RELATED: Reaction to Mueller's appointment to Russia investigation
Each of the aides, The Washington Post reported, was witness to critical discussions that have drawn Mueller's scrutiny. Those events include Trump's bombshell decision to fire FBI director James Comey in May, the administration's inaction after it was informed that former national security adviser Michael Flynn could be vulnerable to Russian blackmail , and Trump's role in crafting Donald Trump Jr.'s initially misleading statement about a meeting he took with a Kremlin-connected lawyer last June.
Former federal prosecutor Renato Mariotti noted on Sunday that Priebus and McGahn's decision to hire the same lawyer could indicate that the two will mount a joint defense in Mueller's probe. It may also point to the fact that Burck believes the two men will not be at odds with each other in the investigation, and that both will be witnesses rather than defendants.
Priebus was privy to many significant discussions when he served as chief of staff, and he'll likely be questioned about what he knows regarding Donald Trump Jr.'s meeting at Trump Tower last June with a Kremlin-connected lawyer, per Law360. Kushner, whom Raffel works for, was also present at the meeting, as was former Trump campaign chairman Paul Manafort.
McGahn was involved in several important discussions involving ousted national security adviser Michael Flynn, and former FBI director James Comey.
McGahn first drew focus after former deputy attorney general Sally Yates told the Senate Judiciary Committee in May that she had warned the White House about Flynn's conversations with Russia's former ambassador to the US, Sergey Kislyak, which took place during the transition period. Flynn did not disclose his contacts with Kislyak, and Yates said that she had "two in-person meetings and one phone call" with McGahn in January to discuss the matter. Yates also briefed Burnham, McGahn's deputy and another aide Mueller wants to interview, on the Justice Department's findings about Flynn.

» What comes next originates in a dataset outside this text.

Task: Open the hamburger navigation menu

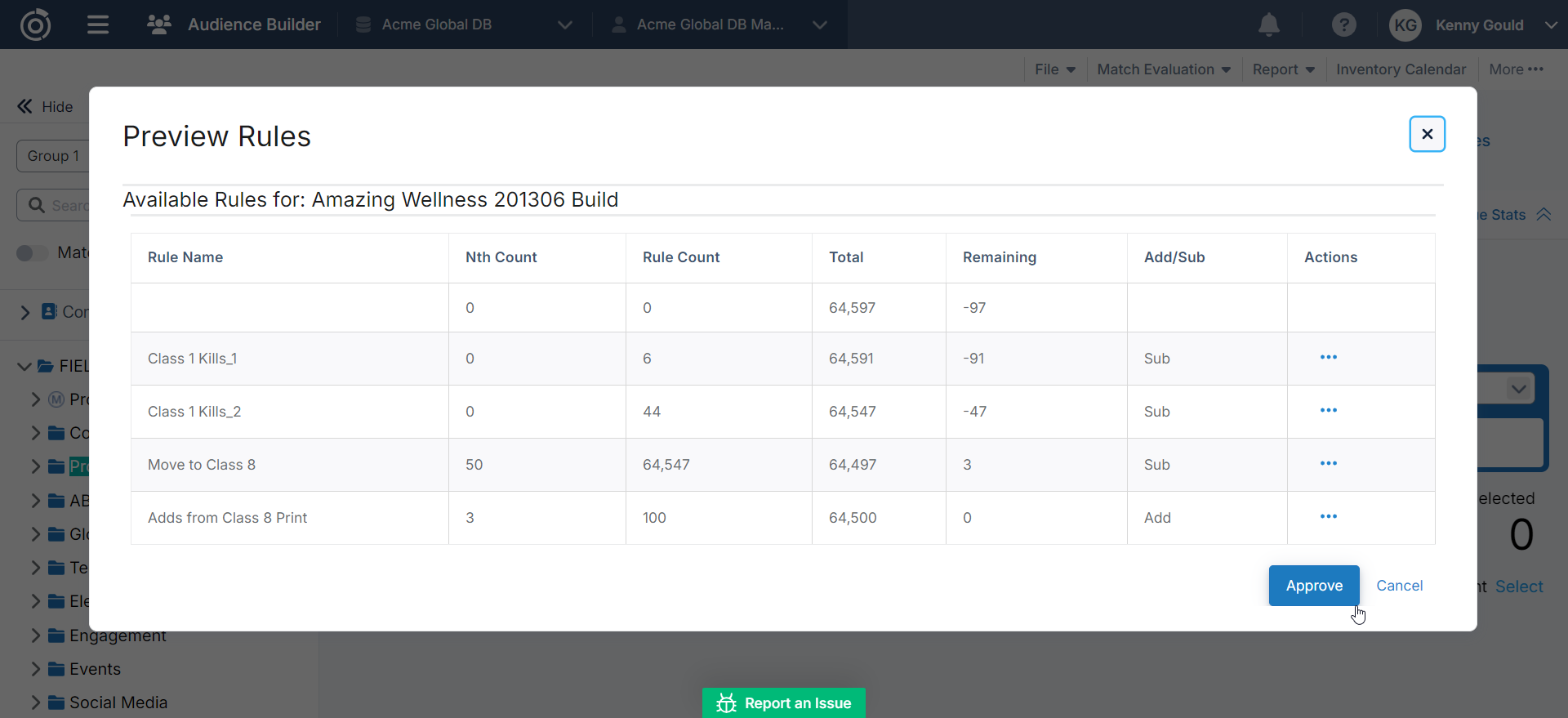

When Yates told McGahn that Flynn could potentially be subject to Russian blackmail because they were aware he had misled Vice President Mike Pence about his conversations with Kislyak, McGahn asked her why the department cared if "one White House official lied to another," according to Yates' testimony.
Yates told Democratic Sen. Chris Coons that, in the course of their meetings, "Mr. McGahn demonstrated that he understood that this was serious."
Flynn did not resign until mid-February, following The Post's report and weeks after Yates first warned McGahn about his vulnerability.
McGahn was also a critical part of the process when Trump fired Comey in May, the New York Times reported. Comey's firing prompted deputy attorney general Rod Rosenstein to appoint Mueller as special counsel heading up the Russia probe. As part of his investigation, Mueller is reportedly looking into whether Trump fired Comey in an effort to obstruct the FBI's investigation into his campaign.
The weekend before officially dismissing the FBI director, Trump put together a draft letter laying out his reasons for firing Comey, with the help of White House aides Stephen Miller, Jared Kushner, and Ivanka Trump.
McGahn reportedly advised Trump against sending the letter to Comey, and marked up the copy he was given to remove and alter certain details that he may have believed to be problematic.
"We don't know exactly what McGahn said, but the mere fact that he put a stop to that letter is another piece of evidence that Mueller could use" as part of the obstruction-of-justice case he is building, Mariotti told Business Insider last weekend. If he finds out the details of what McGahn said to Trump, Mueller could "say that 'Donald Trump was warned by the White House counsel that this was a problematic step and decided to do it anyway,'" he said.
The substance of what McGahn told Trump is important — and there's no guarantee that it could be withheld as privileged information, because attorney-client privilege does not hold between a government lawyer and a government employee in response to a grand jury inquiry.
If it emerges that McGahn "said anything along the lines of, 'There's potential criminal liability if you shut down this investigation,' that would be extraordinarily powerful evidence against Trump," Mariotti said.